■ **Your goal**
Comb the records below for the string "agent" and copy each line where it turns up.

The data below:

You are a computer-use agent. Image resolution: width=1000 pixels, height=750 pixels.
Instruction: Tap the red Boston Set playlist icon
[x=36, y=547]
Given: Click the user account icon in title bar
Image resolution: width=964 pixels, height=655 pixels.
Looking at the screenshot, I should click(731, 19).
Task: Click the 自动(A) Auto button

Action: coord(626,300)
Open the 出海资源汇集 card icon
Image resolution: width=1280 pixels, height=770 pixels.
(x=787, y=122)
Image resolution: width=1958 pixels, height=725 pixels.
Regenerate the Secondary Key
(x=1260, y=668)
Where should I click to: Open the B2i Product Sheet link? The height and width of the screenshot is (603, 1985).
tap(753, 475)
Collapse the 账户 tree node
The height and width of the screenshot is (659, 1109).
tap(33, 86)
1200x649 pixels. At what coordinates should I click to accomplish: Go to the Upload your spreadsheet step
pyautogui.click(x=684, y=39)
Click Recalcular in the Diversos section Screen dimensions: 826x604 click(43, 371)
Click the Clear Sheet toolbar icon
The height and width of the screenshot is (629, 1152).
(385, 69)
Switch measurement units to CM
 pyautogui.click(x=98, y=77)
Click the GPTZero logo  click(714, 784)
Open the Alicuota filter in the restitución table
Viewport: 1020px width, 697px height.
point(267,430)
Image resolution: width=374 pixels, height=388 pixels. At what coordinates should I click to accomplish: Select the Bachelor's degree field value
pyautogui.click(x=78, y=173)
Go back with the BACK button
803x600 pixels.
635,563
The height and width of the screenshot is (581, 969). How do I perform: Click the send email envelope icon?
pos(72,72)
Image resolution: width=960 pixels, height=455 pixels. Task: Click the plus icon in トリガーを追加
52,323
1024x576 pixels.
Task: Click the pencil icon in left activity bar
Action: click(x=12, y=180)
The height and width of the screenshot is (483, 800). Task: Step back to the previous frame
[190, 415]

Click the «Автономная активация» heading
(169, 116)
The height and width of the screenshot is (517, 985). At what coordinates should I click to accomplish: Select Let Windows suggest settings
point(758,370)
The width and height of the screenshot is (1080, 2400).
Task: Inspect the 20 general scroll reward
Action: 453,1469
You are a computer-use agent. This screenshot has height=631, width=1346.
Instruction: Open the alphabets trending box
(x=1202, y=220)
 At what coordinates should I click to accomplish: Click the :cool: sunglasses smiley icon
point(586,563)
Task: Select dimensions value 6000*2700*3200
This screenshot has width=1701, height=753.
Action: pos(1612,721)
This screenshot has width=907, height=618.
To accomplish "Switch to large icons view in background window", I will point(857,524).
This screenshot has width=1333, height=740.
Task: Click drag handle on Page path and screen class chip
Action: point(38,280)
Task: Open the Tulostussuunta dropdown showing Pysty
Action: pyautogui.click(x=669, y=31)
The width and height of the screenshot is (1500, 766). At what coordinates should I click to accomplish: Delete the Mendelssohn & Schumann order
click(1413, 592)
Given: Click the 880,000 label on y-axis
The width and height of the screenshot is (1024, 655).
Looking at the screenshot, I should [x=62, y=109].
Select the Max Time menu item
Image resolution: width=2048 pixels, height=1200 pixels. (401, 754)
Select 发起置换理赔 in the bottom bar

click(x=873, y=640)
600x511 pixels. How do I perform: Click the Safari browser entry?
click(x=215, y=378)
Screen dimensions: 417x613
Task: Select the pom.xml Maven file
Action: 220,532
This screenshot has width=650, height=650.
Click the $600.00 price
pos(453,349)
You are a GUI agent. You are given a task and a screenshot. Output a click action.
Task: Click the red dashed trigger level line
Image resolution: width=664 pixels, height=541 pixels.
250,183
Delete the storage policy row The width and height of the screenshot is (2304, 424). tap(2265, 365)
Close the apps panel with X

End of The data.

■ **Answer to the problem**
You are a computer-use agent. Image resolution: width=1000 pixels, height=750 pixels.
You are a computer-use agent. This screenshot has height=631, width=1346.
You are a GUI agent. You are given a task and a screenshot. Output a click action.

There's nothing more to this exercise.